Drogeriemarktkette dm will Discountern und Lebensmittel-Einzelhändlern Geschäft abjagen
Kampfansage an die Konkurrenz

Erich Harsch, Vorsitzender der Geschäftsführung der Drogeriemarktkette dm. Bild: dpa
Die Drogeriemarktkette dm will Discountern und Lebensmittel-Einzelhändlern das Geschäft mit Drogerieartikeln abjagen. "60 Prozent der Drogeriewaren werden noch nicht in Drogerien gekauft", sagte Firmenchef Erich Harsch am Donnerstag in Karlsruhe.
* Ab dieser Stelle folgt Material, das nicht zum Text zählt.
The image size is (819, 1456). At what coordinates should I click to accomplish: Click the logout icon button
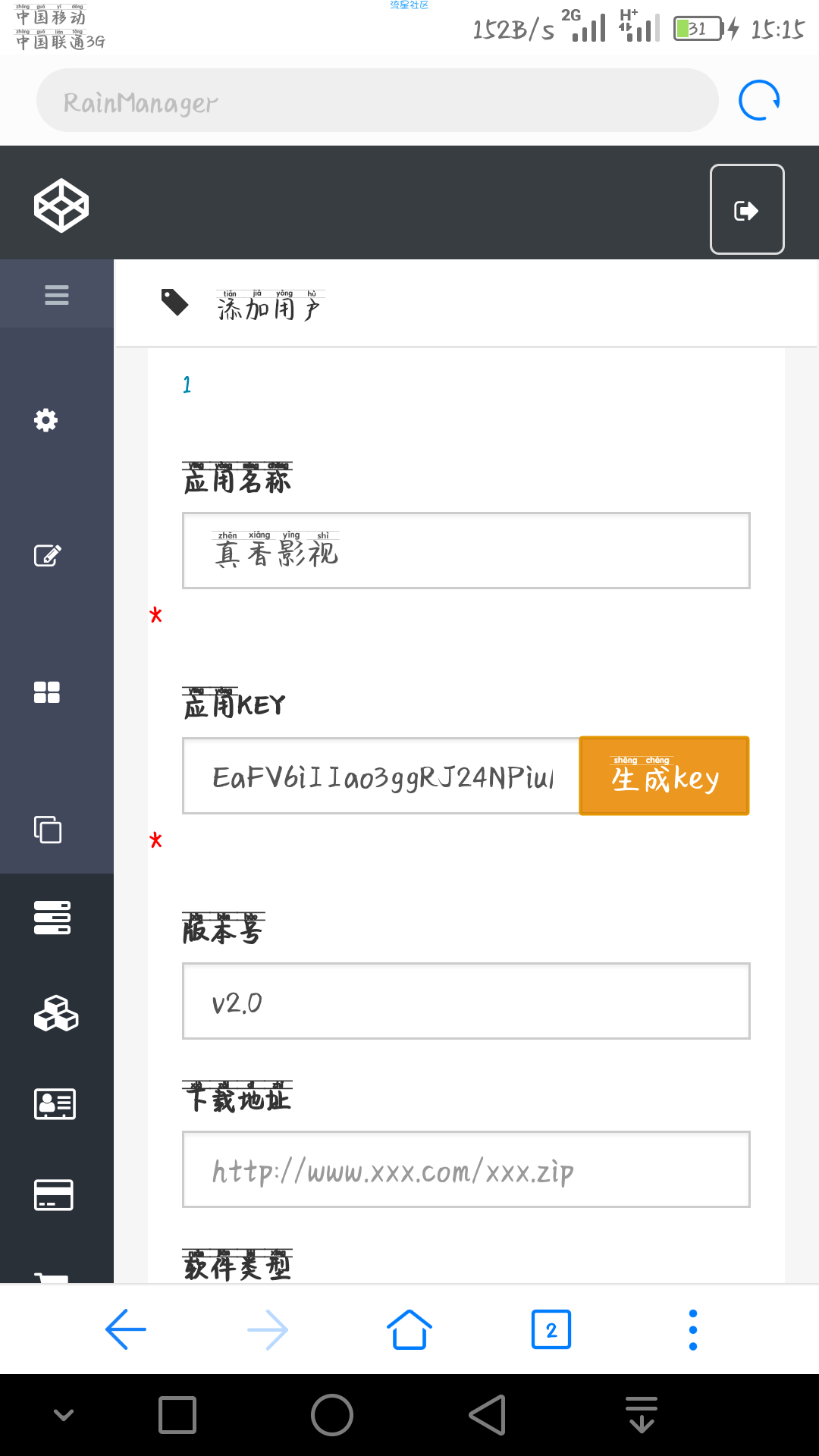(747, 209)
Nach eigenen Angaben hält dm derzeit einen Marktanteil von 23 Prozent bei Drogeriewaren, 17,5 Prozent teilen sich andere Drogeriemärkte. Ein gutes Drittel aller Drogerieartikel wird dagegen nach den Angaben bei Lebensmittel-Einzelhändlern verkauft, 27 Prozent bei Discountern.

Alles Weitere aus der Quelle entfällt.